(The task): Quote only the lines that start at the line with "You are a computer-use" and run to the end of the entries; omit the pictures.

Records from a dataset:
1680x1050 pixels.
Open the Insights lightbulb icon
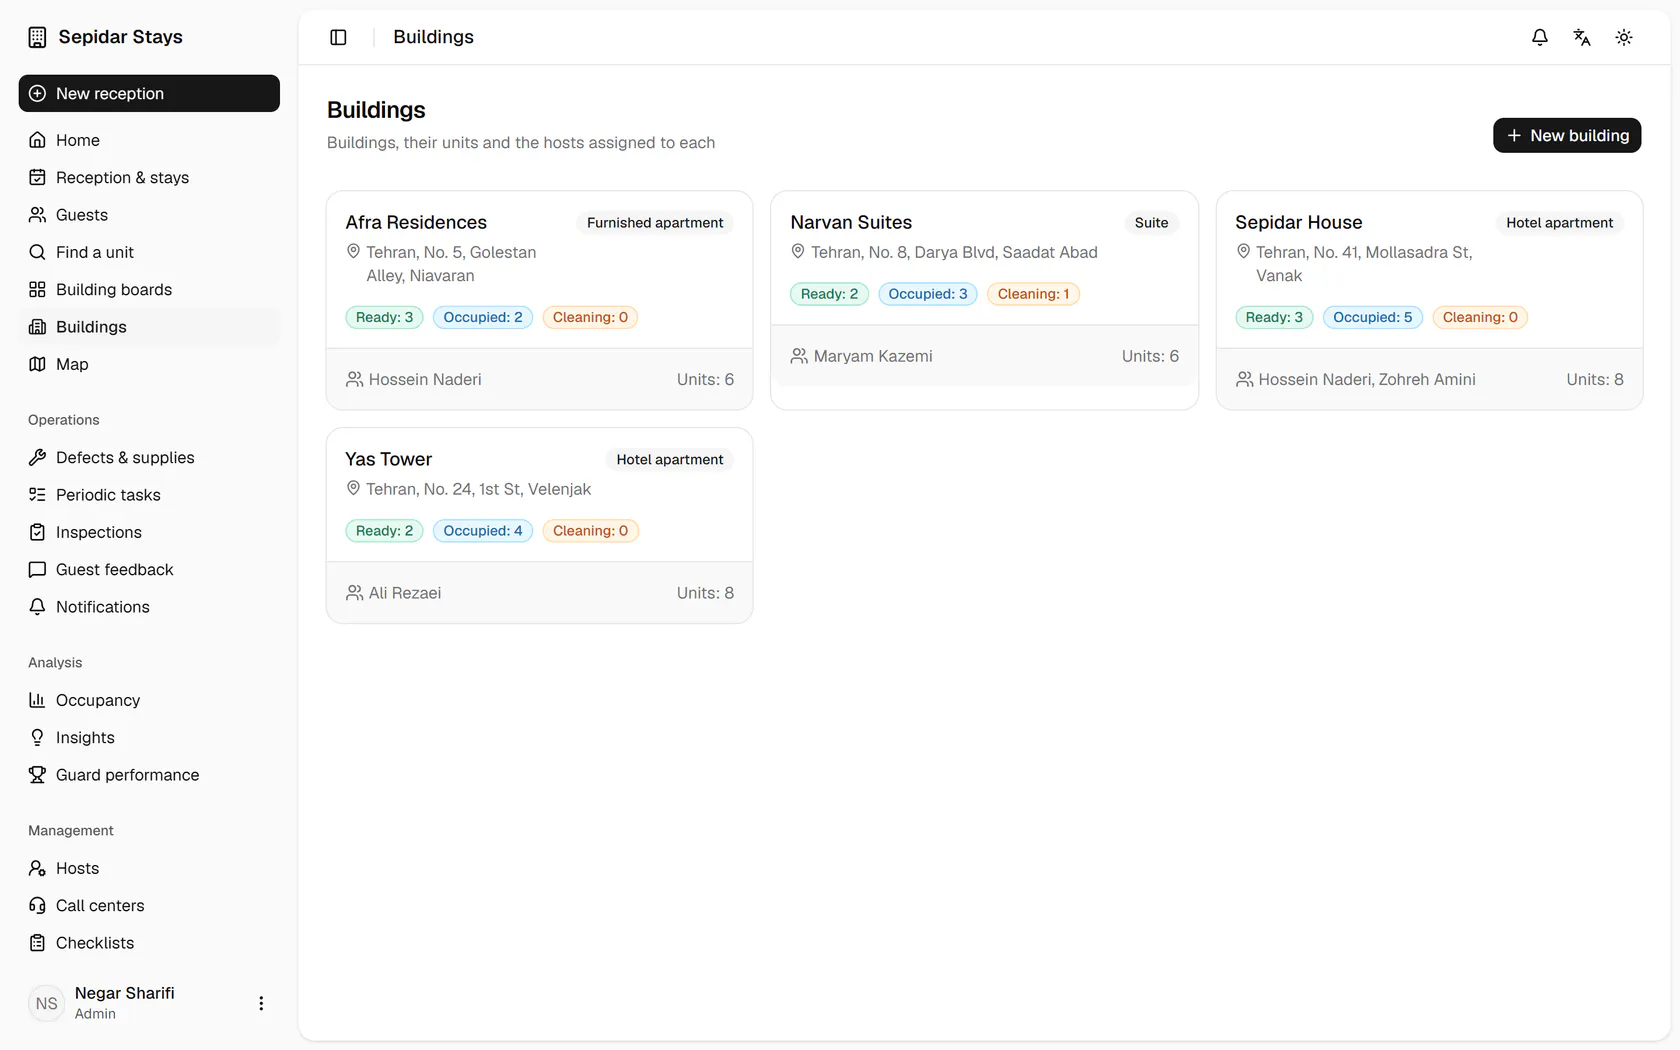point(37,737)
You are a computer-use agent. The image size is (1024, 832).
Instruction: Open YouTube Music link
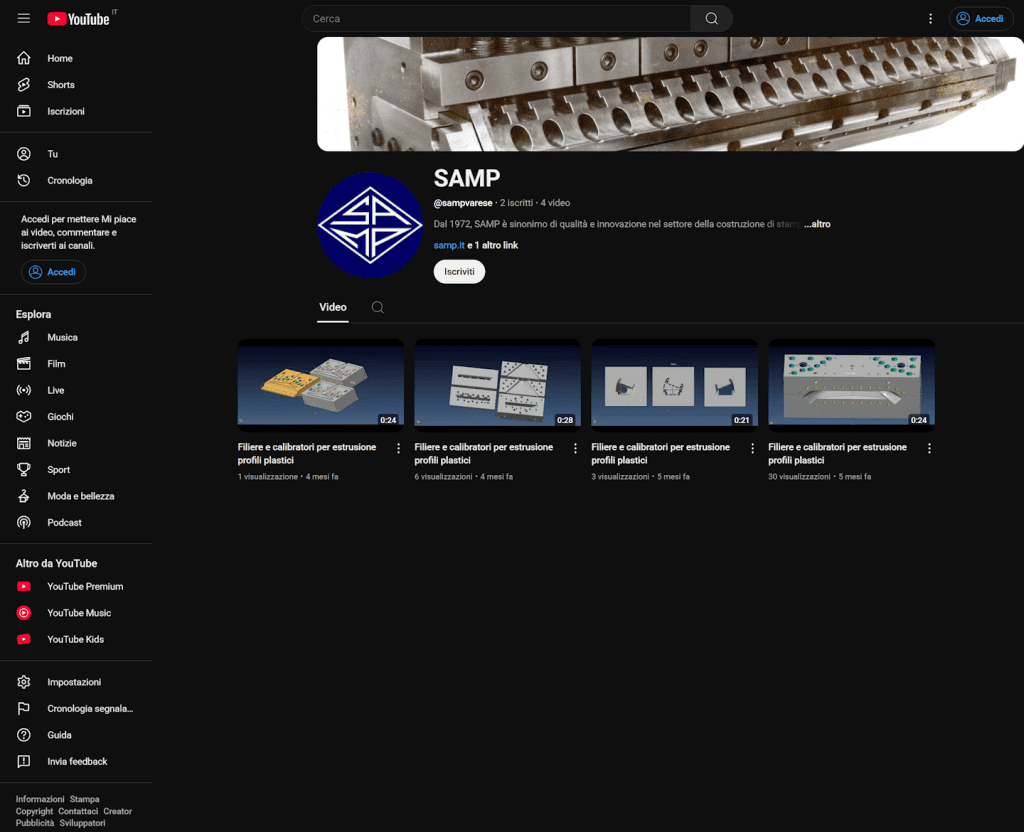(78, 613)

(Written reply):
You are a computer-use agent. The image size is (1024, 832).
Instruction: Open YouTube Music link
(78, 613)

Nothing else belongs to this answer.